Can you update the data below by changing every "coordinate pair" to "point" and leaving everything else as it is?
--------------------
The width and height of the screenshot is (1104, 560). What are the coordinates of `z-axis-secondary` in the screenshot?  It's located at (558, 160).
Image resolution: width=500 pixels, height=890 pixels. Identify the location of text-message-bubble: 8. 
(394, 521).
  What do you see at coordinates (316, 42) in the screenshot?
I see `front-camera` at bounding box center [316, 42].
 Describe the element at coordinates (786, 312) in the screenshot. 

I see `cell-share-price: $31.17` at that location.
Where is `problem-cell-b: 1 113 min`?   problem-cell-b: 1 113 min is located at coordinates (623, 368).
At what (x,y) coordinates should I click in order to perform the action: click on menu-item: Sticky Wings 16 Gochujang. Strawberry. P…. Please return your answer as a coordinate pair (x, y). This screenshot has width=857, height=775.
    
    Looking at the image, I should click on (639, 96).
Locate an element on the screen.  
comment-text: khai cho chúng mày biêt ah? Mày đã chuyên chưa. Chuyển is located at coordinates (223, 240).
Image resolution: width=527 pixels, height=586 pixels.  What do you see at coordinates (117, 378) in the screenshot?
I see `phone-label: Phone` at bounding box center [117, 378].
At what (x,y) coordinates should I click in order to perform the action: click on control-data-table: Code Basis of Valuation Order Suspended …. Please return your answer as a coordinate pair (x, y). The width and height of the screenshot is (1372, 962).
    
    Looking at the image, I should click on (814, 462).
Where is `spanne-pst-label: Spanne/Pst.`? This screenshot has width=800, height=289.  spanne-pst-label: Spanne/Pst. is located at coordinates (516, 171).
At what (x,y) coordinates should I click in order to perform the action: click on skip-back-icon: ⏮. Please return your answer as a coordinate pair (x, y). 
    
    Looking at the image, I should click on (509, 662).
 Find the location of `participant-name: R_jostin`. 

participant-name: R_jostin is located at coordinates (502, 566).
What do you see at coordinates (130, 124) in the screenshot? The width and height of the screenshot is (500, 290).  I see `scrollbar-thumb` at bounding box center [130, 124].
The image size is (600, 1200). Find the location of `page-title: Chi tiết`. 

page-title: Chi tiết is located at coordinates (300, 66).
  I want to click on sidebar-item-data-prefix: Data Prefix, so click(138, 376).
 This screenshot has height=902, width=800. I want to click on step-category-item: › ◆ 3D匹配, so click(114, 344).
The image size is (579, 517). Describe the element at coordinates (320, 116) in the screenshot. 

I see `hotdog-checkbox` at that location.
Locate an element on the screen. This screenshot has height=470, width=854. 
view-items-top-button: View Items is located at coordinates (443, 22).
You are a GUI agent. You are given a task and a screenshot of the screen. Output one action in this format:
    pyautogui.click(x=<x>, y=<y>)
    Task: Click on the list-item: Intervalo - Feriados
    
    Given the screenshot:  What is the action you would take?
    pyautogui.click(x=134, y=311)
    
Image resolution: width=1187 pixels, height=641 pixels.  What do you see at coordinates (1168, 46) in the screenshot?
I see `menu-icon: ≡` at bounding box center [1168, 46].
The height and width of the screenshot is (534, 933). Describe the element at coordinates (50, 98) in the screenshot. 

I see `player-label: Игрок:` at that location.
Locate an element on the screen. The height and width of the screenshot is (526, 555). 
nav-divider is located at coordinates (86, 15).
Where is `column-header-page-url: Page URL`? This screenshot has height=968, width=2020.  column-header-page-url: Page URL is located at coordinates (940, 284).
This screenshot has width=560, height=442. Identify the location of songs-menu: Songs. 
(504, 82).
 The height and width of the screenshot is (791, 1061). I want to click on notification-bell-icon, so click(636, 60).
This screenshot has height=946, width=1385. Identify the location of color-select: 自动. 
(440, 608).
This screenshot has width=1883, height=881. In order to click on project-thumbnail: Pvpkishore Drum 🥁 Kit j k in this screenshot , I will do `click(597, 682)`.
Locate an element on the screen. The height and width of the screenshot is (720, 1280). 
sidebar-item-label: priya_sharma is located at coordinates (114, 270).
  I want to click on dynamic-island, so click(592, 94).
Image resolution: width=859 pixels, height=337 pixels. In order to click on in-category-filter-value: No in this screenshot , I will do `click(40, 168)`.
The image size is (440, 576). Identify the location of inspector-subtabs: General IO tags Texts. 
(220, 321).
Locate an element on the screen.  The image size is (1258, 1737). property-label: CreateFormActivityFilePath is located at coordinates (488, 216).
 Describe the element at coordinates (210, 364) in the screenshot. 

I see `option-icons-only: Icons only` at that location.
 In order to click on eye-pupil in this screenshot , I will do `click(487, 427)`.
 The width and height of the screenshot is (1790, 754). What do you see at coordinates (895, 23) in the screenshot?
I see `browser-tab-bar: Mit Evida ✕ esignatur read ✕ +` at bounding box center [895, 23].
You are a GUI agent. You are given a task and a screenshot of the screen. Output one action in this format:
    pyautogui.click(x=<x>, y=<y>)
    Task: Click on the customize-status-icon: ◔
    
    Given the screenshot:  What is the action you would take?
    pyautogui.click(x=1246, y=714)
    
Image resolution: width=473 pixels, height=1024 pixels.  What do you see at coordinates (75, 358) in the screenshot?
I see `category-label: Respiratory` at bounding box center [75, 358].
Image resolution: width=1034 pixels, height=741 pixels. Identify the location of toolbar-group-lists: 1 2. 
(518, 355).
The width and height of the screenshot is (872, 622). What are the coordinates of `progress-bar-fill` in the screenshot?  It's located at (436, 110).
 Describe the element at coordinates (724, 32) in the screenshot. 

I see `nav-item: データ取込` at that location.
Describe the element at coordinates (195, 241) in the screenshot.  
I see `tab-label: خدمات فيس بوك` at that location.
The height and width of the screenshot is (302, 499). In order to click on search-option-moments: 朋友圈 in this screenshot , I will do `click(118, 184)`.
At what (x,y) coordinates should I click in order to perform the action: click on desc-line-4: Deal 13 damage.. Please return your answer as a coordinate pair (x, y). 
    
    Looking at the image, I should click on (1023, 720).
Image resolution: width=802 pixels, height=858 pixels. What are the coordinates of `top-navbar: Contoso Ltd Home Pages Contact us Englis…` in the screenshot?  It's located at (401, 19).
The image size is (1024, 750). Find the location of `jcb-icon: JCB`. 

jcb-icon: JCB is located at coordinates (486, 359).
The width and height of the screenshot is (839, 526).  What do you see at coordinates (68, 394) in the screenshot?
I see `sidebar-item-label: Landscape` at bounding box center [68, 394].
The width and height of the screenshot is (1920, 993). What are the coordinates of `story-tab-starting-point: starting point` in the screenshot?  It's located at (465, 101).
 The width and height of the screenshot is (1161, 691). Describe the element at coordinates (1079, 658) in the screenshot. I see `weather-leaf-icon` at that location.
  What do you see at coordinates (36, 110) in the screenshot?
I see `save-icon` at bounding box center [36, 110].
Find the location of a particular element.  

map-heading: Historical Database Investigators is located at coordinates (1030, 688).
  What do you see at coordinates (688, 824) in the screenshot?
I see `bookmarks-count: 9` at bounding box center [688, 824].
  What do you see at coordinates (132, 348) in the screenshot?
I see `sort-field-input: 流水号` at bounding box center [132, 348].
--------------------
* [ANSWER TO THE PROBLEM]:
The width and height of the screenshot is (1104, 560). What are the coordinates of `z-axis-secondary` in the screenshot?  It's located at (558, 160).
Image resolution: width=500 pixels, height=890 pixels. Identify the location of text-message-bubble: 8. 
(394, 521).
  What do you see at coordinates (316, 42) in the screenshot?
I see `front-camera` at bounding box center [316, 42].
 Describe the element at coordinates (786, 312) in the screenshot. 

I see `cell-share-price: $31.17` at that location.
Where is `problem-cell-b: 1 113 min`?   problem-cell-b: 1 113 min is located at coordinates (623, 368).
At what (x,y) coordinates should I click in order to perform the action: click on menu-item: Sticky Wings 16 Gochujang. Strawberry. P…. Please return your answer as a point (x, y). This screenshot has width=857, height=775.
    
    Looking at the image, I should click on (639, 96).
Locate an element on the screen.  
comment-text: khai cho chúng mày biêt ah? Mày đã chuyên chưa. Chuyển is located at coordinates (223, 240).
Image resolution: width=527 pixels, height=586 pixels.  What do you see at coordinates (117, 378) in the screenshot?
I see `phone-label: Phone` at bounding box center [117, 378].
At what (x,y) coordinates should I click in order to perform the action: click on control-data-table: Code Basis of Valuation Order Suspended …. Please return your answer as a point (x, y). The width and height of the screenshot is (1372, 962).
    
    Looking at the image, I should click on (814, 462).
Where is `spanne-pst-label: Spanne/Pst.`? This screenshot has width=800, height=289.  spanne-pst-label: Spanne/Pst. is located at coordinates (516, 171).
At what (x,y) coordinates should I click in order to perform the action: click on skip-back-icon: ⏮. Please return your answer as a point (x, y). 
    
    Looking at the image, I should click on (509, 662).
 Find the location of `participant-name: R_jostin`. 

participant-name: R_jostin is located at coordinates (502, 566).
What do you see at coordinates (130, 124) in the screenshot? The width and height of the screenshot is (500, 290).  I see `scrollbar-thumb` at bounding box center [130, 124].
The image size is (600, 1200). Find the location of `page-title: Chi tiết`. 

page-title: Chi tiết is located at coordinates (300, 66).
  I want to click on sidebar-item-data-prefix: Data Prefix, so click(138, 376).
 This screenshot has height=902, width=800. I want to click on step-category-item: › ◆ 3D匹配, so click(114, 344).
The image size is (579, 517). Describe the element at coordinates (320, 116) in the screenshot. 

I see `hotdog-checkbox` at that location.
Locate an element on the screen. This screenshot has height=470, width=854. 
view-items-top-button: View Items is located at coordinates (443, 22).
You are a GUI agent. You are given a task and a screenshot of the screen. Output one action in this format:
    pyautogui.click(x=<x>, y=<y>)
    Task: Click on the list-item: Intervalo - Feriados
    
    Given the screenshot:  What is the action you would take?
    pyautogui.click(x=134, y=311)
    
Image resolution: width=1187 pixels, height=641 pixels.  What do you see at coordinates (1168, 46) in the screenshot?
I see `menu-icon: ≡` at bounding box center [1168, 46].
The height and width of the screenshot is (534, 933). Describe the element at coordinates (50, 98) in the screenshot. 

I see `player-label: Игрок:` at that location.
Locate an element on the screen. The height and width of the screenshot is (526, 555). 
nav-divider is located at coordinates (86, 15).
Where is `column-header-page-url: Page URL`? This screenshot has height=968, width=2020.  column-header-page-url: Page URL is located at coordinates (940, 284).
This screenshot has width=560, height=442. Identify the location of songs-menu: Songs. 
(504, 82).
 The height and width of the screenshot is (791, 1061). I want to click on notification-bell-icon, so click(636, 60).
This screenshot has height=946, width=1385. Identify the location of color-select: 自动. 
(440, 608).
This screenshot has width=1883, height=881. In order to click on project-thumbnail: Pvpkishore Drum 🥁 Kit j k in this screenshot , I will do `click(597, 682)`.
Locate an element on the screen. The height and width of the screenshot is (720, 1280). 
sidebar-item-label: priya_sharma is located at coordinates (114, 270).
  I want to click on dynamic-island, so click(592, 94).
Image resolution: width=859 pixels, height=337 pixels. In order to click on in-category-filter-value: No in this screenshot , I will do `click(40, 168)`.
The image size is (440, 576). Identify the location of inspector-subtabs: General IO tags Texts. 
(220, 321).
Locate an element on the screen.  The image size is (1258, 1737). property-label: CreateFormActivityFilePath is located at coordinates (488, 216).
 Describe the element at coordinates (210, 364) in the screenshot. 

I see `option-icons-only: Icons only` at that location.
 In order to click on eye-pupil in this screenshot , I will do `click(487, 427)`.
 The width and height of the screenshot is (1790, 754). What do you see at coordinates (895, 23) in the screenshot?
I see `browser-tab-bar: Mit Evida ✕ esignatur read ✕ +` at bounding box center [895, 23].
You are a GUI agent. You are given a task and a screenshot of the screen. Output one action in this format:
    pyautogui.click(x=<x>, y=<y>)
    Task: Click on the customize-status-icon: ◔
    
    Given the screenshot:  What is the action you would take?
    pyautogui.click(x=1246, y=714)
    
Image resolution: width=473 pixels, height=1024 pixels.  What do you see at coordinates (75, 358) in the screenshot?
I see `category-label: Respiratory` at bounding box center [75, 358].
Image resolution: width=1034 pixels, height=741 pixels. Identify the location of toolbar-group-lists: 1 2. 
(518, 355).
The width and height of the screenshot is (872, 622). What are the coordinates of `progress-bar-fill` in the screenshot?  It's located at (436, 110).
 Describe the element at coordinates (724, 32) in the screenshot. 

I see `nav-item: データ取込` at that location.
Describe the element at coordinates (195, 241) in the screenshot.  
I see `tab-label: خدمات فيس بوك` at that location.
The height and width of the screenshot is (302, 499). In order to click on search-option-moments: 朋友圈 in this screenshot , I will do `click(118, 184)`.
At what (x,y) coordinates should I click in order to perform the action: click on desc-line-4: Deal 13 damage.. Please return your answer as a point (x, y). 
    
    Looking at the image, I should click on (1023, 720).
Image resolution: width=802 pixels, height=858 pixels. What are the coordinates of `top-navbar: Contoso Ltd Home Pages Contact us Englis…` in the screenshot?  It's located at (401, 19).
The image size is (1024, 750). Find the location of `jcb-icon: JCB`. 

jcb-icon: JCB is located at coordinates (486, 359).
The width and height of the screenshot is (839, 526).  What do you see at coordinates (68, 394) in the screenshot?
I see `sidebar-item-label: Landscape` at bounding box center [68, 394].
The width and height of the screenshot is (1920, 993). What are the coordinates of `story-tab-starting-point: starting point` in the screenshot?  It's located at (465, 101).
 The width and height of the screenshot is (1161, 691). Describe the element at coordinates (1079, 658) in the screenshot. I see `weather-leaf-icon` at that location.
  What do you see at coordinates (36, 110) in the screenshot?
I see `save-icon` at bounding box center [36, 110].
Find the location of a particular element.  

map-heading: Historical Database Investigators is located at coordinates (1030, 688).
  What do you see at coordinates (688, 824) in the screenshot?
I see `bookmarks-count: 9` at bounding box center [688, 824].
  What do you see at coordinates (132, 348) in the screenshot?
I see `sort-field-input: 流水号` at bounding box center [132, 348].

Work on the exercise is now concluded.